Starkey's Elizabeth

David Starkey introduces our special issue, and the Greenwich exhibition.

Elizabeth is extraordinary. She looks extraordinary. She behaves in an extraordinary way. And, as a woman moving so effortlessly in a man’s world, she is doubly extraordinary.

But we often think of her as being extraordinary for the wrong reasons. We think of Elizabeth, above all, as that bizarre confection of the last part of the reign: bejewelled, bewigged, beruffed, and utterly artificial. I invite you to consider a very different Elizabeth, as she was when she was young – as she appears in the painting executed, almost certainly, in the last month of her father’s life, January 1547. Here she is completely natural, and she looks what she is: a rather shy, rather awkward teenager.

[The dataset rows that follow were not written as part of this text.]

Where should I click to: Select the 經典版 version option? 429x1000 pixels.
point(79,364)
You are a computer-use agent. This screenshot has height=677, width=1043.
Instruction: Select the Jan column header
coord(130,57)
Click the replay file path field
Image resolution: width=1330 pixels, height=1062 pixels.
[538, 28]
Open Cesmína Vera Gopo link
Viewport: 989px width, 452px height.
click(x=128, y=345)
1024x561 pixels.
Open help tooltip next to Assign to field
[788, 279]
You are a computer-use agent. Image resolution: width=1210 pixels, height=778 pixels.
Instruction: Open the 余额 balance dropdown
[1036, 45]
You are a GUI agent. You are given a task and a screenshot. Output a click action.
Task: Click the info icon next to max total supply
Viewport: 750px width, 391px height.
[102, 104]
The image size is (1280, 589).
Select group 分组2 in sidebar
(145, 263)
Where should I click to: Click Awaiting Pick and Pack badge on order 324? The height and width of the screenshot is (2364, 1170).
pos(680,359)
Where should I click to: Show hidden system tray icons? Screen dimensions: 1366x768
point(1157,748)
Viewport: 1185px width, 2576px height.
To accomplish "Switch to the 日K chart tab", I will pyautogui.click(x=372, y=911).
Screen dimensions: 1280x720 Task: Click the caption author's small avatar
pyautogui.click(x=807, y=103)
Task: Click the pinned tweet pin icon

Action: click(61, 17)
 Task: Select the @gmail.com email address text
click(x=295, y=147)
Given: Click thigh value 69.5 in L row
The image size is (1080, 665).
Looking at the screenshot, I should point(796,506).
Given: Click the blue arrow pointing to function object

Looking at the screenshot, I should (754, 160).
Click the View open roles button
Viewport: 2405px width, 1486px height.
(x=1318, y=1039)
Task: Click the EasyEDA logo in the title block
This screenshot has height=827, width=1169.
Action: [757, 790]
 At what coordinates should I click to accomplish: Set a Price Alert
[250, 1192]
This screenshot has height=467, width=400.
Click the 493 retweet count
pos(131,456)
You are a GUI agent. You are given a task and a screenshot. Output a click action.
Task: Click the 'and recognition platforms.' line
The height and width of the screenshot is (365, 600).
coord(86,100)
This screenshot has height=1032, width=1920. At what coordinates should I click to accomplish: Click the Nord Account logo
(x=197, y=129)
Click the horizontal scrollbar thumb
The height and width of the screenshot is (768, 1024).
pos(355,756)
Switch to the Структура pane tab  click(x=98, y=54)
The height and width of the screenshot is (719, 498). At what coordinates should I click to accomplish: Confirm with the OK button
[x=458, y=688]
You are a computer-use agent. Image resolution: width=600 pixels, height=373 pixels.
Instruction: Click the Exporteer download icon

Here is the girl who forms the woman. One of the most important things about the National Maritime Museum’s exhibition is that it deals with this teenager and with her formative experience. When you go into the galleries, the first thing you will see is not a Hilliard, not a confectionery-dress, but an armour for man and horse. It is beautifully decorated with gold inlaid borders. But it is no parade armour, but the real, working armour of one of the power-brokers of the century, William Herbert, first Earl of Pembroke. It is astonishing, brutal, like the statue of an Italian condotterie. The man inside it fully lived up to the image. Herbert committed at least two murders in his youth. But he was twice pardoned by Henry VIII and went on to flourish through Edward’s reign, becoming, effectively, Mary’s queen-maker.